The Holocaust: Witnesses and Survivors
The Holocaust reveals the extremes of humanity’s capacity for evil, as well as its spirit of endurance and survival. This exhibition represents the Holocaust through the experiences of some of the survivors who made new lives in post-war Australia, as well as those of Australian official war artist Alan Moore, who accompanied British troops as they liberated the Bergen-Belsen concentration camp in Germany.
The day that I entered Belsen I didn’t expect anything like it. I forgot about doing anything that the army told me that I had to do … I just went quite crazy, I wanted to try and put everything down as well as I could … drawing madly all the time. I wanted to show what it was, what was going on.
Australian official war artist Alan Moore
Within hours of Alan Moore’s arrival at Belsen, another two Australians entered the camp and bore witness to its horrors: BBC war correspondent Chester Wilmot and RAAF Public Relations photographer Cyril Issac. Both used their trades to reveal the horrors of the first concentration camp liberated by British forces, and their images and words reverberated across the world.
In the aftermath of the liberation of Belsen, medical units streamed into the camp to assist 40,000 inmates, many of whom were close to death. Australian Red Cross officer John Nimmo, who was in charge of the distribution of Red Cross supplies to Allied prisoners of war in Europe, toured the camp and later remembered:
My first reaction on entering the Camp was one of over-whelming revulsion on observing the depth to which so called civilised and cultured people could descend in their treatment of their fellow human beings, most of whom were of their own nationality.

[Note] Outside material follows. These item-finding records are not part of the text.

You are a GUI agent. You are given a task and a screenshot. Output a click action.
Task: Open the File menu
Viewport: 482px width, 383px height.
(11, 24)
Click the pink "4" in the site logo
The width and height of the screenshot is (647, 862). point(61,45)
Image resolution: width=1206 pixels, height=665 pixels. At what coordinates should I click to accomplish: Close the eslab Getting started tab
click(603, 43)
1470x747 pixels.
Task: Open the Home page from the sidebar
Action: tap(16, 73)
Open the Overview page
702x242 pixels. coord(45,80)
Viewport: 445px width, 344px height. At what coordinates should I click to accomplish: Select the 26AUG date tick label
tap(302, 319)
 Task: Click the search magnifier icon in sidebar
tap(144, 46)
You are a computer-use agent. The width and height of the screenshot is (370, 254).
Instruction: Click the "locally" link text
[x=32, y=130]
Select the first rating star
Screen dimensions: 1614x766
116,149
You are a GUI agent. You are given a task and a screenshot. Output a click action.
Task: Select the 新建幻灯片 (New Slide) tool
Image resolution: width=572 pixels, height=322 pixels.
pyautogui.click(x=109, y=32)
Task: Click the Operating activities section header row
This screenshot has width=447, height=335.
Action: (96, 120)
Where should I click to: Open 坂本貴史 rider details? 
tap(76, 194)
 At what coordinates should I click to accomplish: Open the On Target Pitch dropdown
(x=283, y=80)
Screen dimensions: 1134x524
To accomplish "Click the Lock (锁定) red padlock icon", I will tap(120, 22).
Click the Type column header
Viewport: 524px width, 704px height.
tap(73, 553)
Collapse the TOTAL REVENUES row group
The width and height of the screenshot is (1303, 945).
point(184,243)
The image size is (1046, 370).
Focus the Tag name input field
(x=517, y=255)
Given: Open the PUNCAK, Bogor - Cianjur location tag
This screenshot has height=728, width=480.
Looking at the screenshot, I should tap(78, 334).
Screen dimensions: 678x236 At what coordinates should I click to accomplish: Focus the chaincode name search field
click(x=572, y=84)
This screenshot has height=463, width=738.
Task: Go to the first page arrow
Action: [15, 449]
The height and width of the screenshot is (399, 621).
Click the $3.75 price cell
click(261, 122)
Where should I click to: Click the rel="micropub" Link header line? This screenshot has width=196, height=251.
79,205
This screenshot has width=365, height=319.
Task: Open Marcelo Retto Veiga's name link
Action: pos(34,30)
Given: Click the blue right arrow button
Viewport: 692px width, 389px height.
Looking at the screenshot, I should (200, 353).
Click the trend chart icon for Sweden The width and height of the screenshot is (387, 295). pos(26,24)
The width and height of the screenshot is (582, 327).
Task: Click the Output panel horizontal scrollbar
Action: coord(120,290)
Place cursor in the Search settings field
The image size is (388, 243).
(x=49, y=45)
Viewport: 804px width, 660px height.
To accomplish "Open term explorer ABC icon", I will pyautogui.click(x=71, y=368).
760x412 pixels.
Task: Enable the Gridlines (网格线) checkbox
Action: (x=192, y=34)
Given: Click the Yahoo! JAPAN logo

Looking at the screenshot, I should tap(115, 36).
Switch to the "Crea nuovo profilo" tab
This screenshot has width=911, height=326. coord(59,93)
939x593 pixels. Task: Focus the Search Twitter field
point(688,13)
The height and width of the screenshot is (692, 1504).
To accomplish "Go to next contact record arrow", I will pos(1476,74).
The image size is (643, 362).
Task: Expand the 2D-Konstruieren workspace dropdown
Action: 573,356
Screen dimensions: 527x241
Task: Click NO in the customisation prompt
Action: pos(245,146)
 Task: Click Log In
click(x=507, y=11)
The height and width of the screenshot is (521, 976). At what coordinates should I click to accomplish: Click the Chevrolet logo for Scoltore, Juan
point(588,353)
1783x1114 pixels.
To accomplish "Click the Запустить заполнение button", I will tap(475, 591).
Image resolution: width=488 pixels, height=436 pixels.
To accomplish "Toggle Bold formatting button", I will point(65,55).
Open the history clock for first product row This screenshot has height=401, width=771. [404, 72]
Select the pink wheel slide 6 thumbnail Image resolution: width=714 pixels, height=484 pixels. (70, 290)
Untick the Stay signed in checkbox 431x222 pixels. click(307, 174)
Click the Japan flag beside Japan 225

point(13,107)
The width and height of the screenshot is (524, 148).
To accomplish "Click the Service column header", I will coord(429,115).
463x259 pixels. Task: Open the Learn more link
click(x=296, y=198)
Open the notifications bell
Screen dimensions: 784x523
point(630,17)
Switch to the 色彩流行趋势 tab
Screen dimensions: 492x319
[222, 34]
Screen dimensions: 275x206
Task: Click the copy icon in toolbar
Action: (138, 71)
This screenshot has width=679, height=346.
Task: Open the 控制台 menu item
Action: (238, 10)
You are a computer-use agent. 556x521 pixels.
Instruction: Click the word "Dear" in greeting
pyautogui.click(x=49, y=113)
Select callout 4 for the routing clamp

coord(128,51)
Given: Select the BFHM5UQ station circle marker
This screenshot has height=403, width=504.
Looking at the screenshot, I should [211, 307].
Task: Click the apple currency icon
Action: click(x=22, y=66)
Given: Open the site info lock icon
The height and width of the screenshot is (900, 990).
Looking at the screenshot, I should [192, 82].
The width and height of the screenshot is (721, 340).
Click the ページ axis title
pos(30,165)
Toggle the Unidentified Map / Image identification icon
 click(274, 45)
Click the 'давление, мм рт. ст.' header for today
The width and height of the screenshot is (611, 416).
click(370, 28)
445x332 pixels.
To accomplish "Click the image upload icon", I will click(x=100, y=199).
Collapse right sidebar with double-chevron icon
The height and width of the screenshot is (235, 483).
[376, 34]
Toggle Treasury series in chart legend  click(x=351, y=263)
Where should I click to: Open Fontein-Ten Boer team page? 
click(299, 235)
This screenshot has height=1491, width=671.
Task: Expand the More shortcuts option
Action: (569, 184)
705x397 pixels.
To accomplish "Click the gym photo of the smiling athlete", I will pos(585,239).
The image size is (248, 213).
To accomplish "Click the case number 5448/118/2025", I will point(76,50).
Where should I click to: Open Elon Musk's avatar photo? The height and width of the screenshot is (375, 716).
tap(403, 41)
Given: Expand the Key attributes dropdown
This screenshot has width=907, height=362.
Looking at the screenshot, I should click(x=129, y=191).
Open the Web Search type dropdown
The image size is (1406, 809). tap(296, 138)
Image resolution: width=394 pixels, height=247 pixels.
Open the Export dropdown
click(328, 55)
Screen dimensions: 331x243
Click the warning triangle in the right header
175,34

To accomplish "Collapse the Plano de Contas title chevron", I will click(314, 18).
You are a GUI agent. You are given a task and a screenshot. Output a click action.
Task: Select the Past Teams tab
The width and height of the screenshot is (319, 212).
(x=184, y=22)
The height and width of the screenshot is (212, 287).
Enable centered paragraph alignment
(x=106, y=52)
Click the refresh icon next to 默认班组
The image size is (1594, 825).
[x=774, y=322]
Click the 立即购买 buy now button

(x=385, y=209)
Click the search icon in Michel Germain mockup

Australian Matron Muriel Doherty, a member of United Nations Relief and Rehabilitation Administration (UNRRA) arrived at Belsen in July 1945. She was instrumental in the care of survivors who remained dangerously ill months after the liberation. She wrote, “UNRRA’s work now is to transform an acute emergency & improvised Hospital into a well organised, hygienic institution and I am in my element.”
As the months passed, the death rate of former inmates lowered, and many left the camp to rebuild their lives.
Henryka Shaw (née Schermant) survived five concentration camps, including Plaszow, Belsen and Auschwitz. She later emigrated to Australia, married and established a new life. As Henryka’s family grew, she wrote, “I realised that I want my grandchildren to know my story. Above all, I think people should know these things because maybe that will help stem the development of hatred among people.”
The Holocaust: witnesses and survivors is located in the Second World War Gallery on the ground level.